結論から言うと、Webデザイナーの市場需要自体は高まっています。

理由のひとつとしてデジタル市場の高まりが挙げられ、経済産業省が行った「令和4年度電子商取引に関する市場調査」(※1)によると、令和4年度のBtoC(消費者向け電子商取引)の市場規模は22.7兆円(前年比9.91%増)、BtoB(企業間電子商取引)の市場規模は420.2兆円(前年比12.8%増)となっています。

インターネット上での取引は今後も増加していくと予想でき、同時にWebデザインの仕事やWebデザイナーの活躍の場は広がるといえるでしょう。

もう一つの理由がデジタル広告の市場拡大で、電通が2023年2月に発表した「2022年 日本の広告費」(※2)では、2022年度の広告費は過去最高を記録しています。インターネット広告費は、デジタル化が社会に拡大することで大きく成長しており、それに関連するWebデザインの需要は今後も継続すると考えられます。そのため、Webデザイナーの将来性は、高いといえるでしょう。

※1 引用:『電子商取引に関する市場調査の結果を取りまとめました 』METI / 経済産業省
※2 引用:『2022年 日本の広告費 』電通ウェブサイト

海外におけるWebデザイナーの需要

アメリカのITメディアサイトDigitalizepediaの記事「Web Design Job Outlook to 2023」(※3)によると、Webデザイナーの需要の見通しは良好であるとされています。モバイルデバイスの普及とeコマースの成長により需要が支えられており、日本と同様に需要は高いようです。

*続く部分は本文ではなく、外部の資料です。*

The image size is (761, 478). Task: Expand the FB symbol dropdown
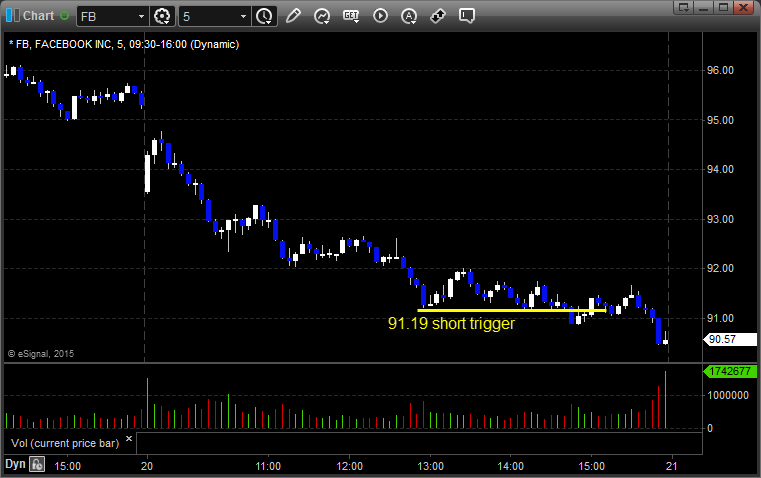(141, 16)
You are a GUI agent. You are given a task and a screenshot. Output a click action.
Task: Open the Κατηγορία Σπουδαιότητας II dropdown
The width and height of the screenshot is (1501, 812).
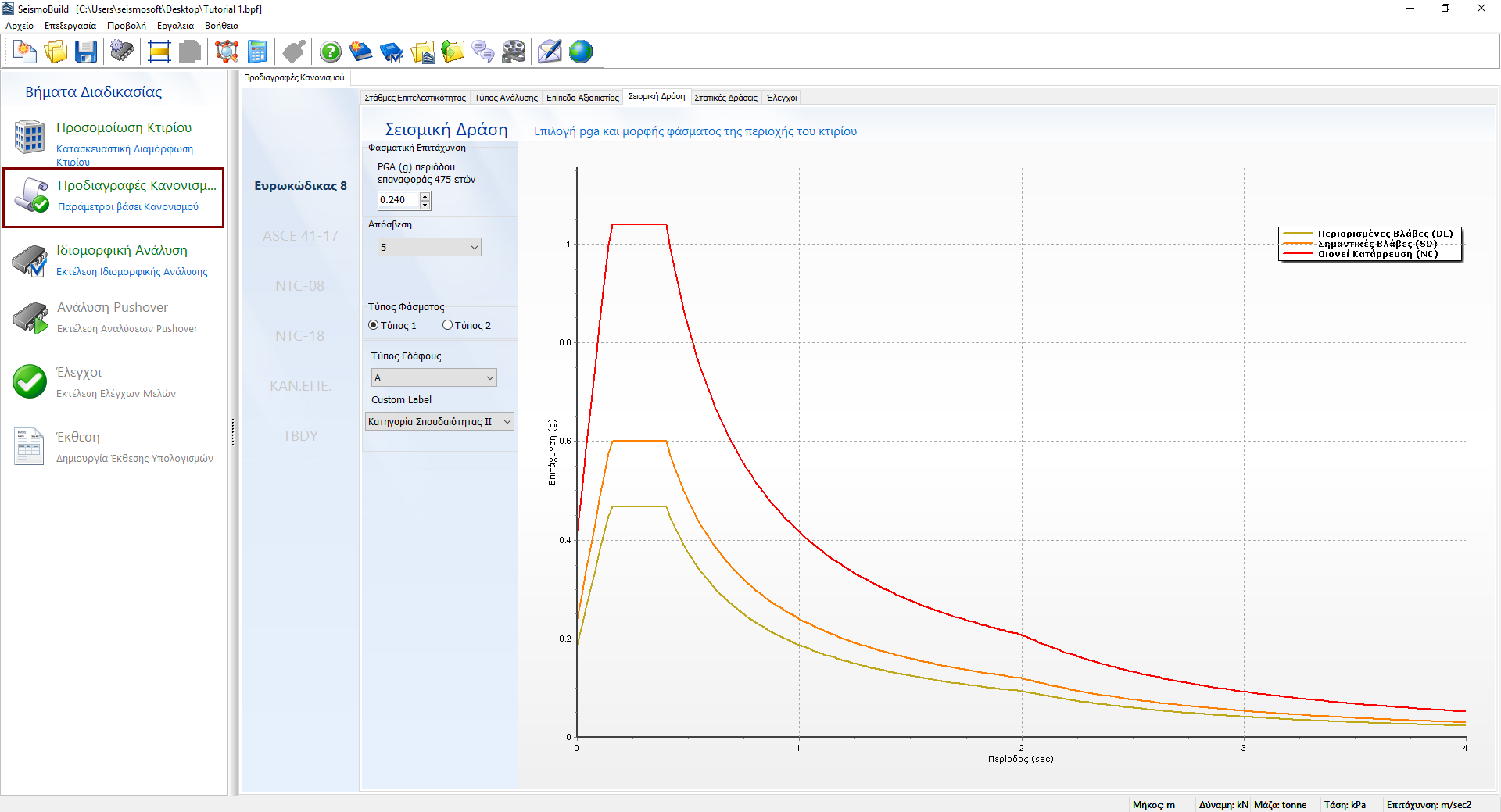click(x=439, y=422)
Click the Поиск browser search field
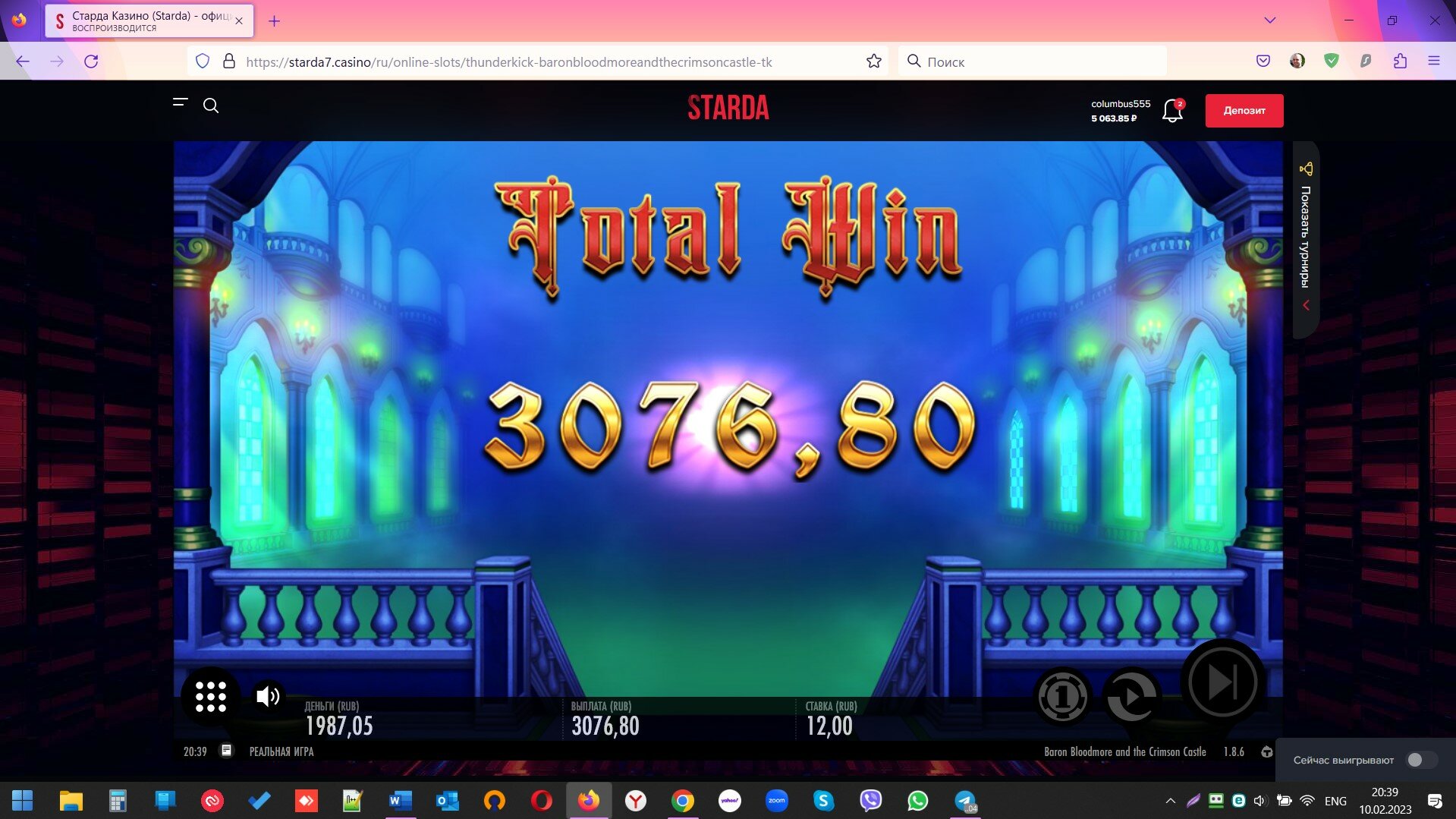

※3 引用:『Web Design Job Outlook to 2023』Digitalizepedia

それでもWebデザイナーの将来性がないといわれる理由

Webデザイナーの市場需要は、今後も需要が高まると予測されています。その反面、将来性を危惧する声もあり、Webデザイナーはやめとけといわれることもあります。特に、ただ単純にWebサイトのデザインができるだけのWebデザイナーは要注意です。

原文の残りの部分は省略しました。